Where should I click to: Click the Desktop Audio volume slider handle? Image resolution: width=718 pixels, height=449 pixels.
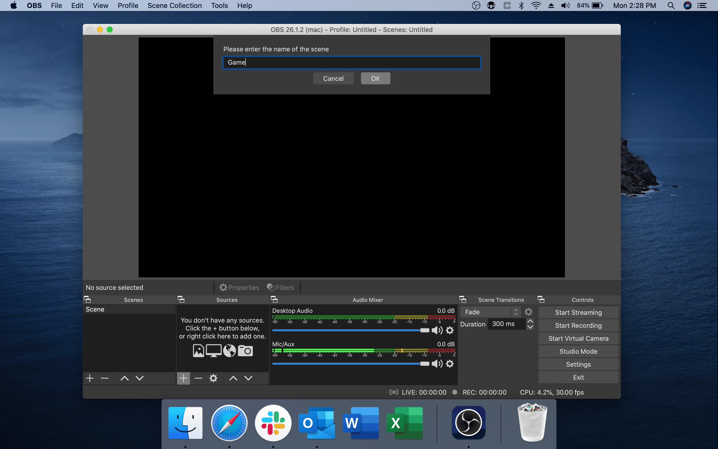tap(424, 330)
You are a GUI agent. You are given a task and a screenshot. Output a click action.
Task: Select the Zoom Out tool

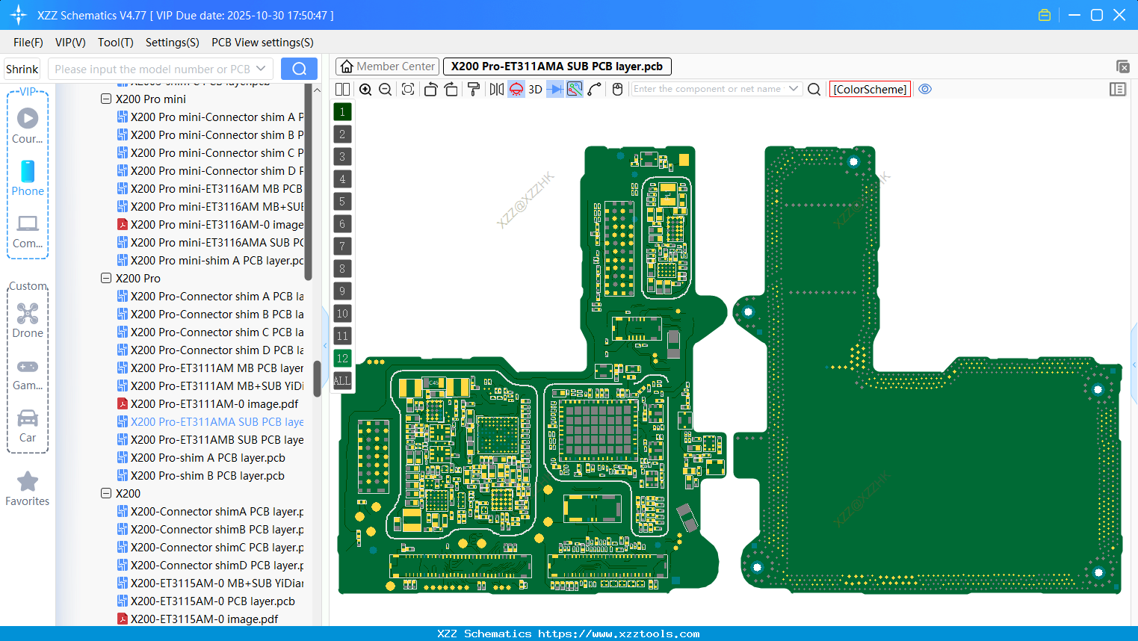pyautogui.click(x=384, y=89)
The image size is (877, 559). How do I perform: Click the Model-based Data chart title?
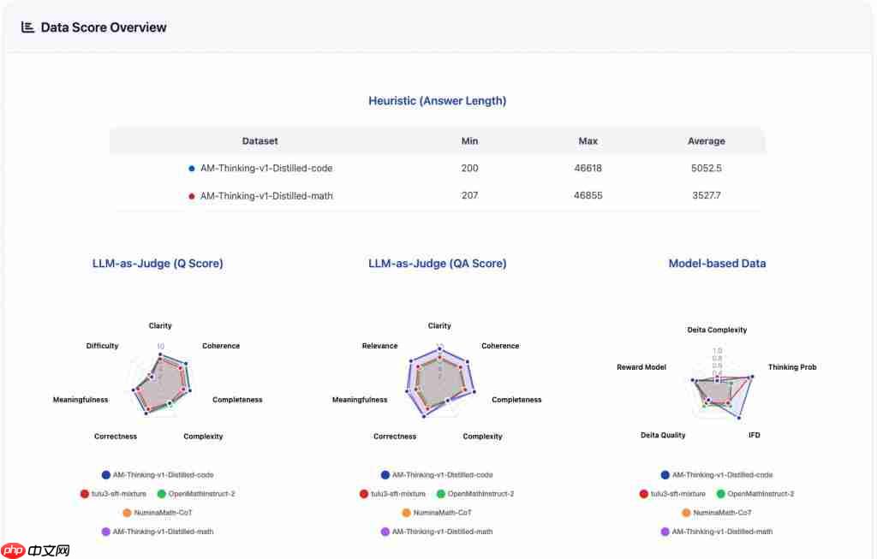pos(717,264)
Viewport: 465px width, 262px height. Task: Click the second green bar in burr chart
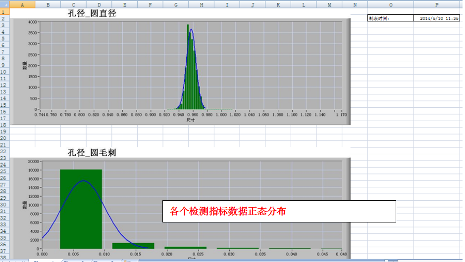[133, 246]
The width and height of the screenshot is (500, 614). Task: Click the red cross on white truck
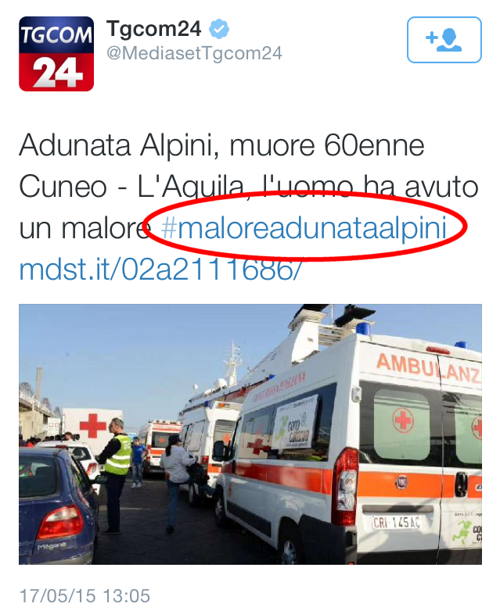(x=92, y=425)
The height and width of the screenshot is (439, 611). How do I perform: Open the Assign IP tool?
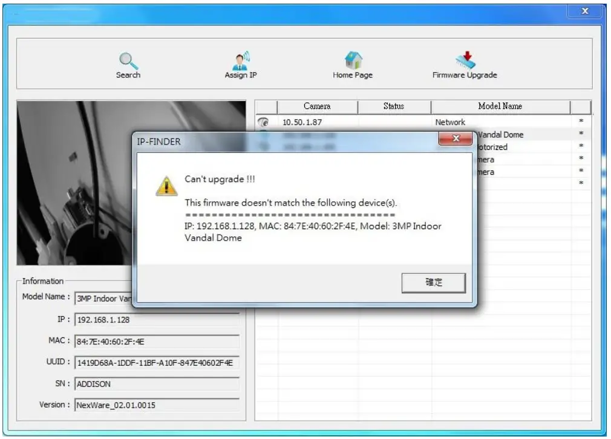pos(240,59)
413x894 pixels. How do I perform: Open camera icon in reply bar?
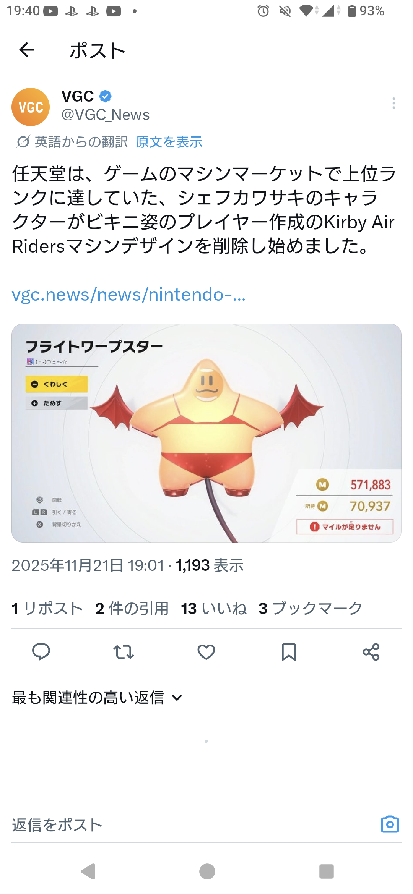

▸ PROBLEM TO WORK ON
Exact copy, pictures removed: set down the whole listing above.

▸ RESULT
Where should I click to: Click the Desktop Audio volume slider handle? Image resolution: width=718 pixels, height=449 pixels.
tap(424, 330)
You are a GUI agent. You are given a task and a screenshot. Output a click action.
Task: Select the Zoom Out tool

pyautogui.click(x=384, y=89)
The image size is (877, 559). How do I perform: Click the Model-based Data chart title?
pos(717,264)
Viewport: 465px width, 262px height. Task: Click the second green bar in burr chart
[133, 246]
The width and height of the screenshot is (500, 614). Task: Click the red cross on white truck
(x=92, y=425)
The height and width of the screenshot is (439, 611). How do I perform: Open the Assign IP tool?
pos(240,59)
413x894 pixels. How do I perform: Open camera icon in reply bar?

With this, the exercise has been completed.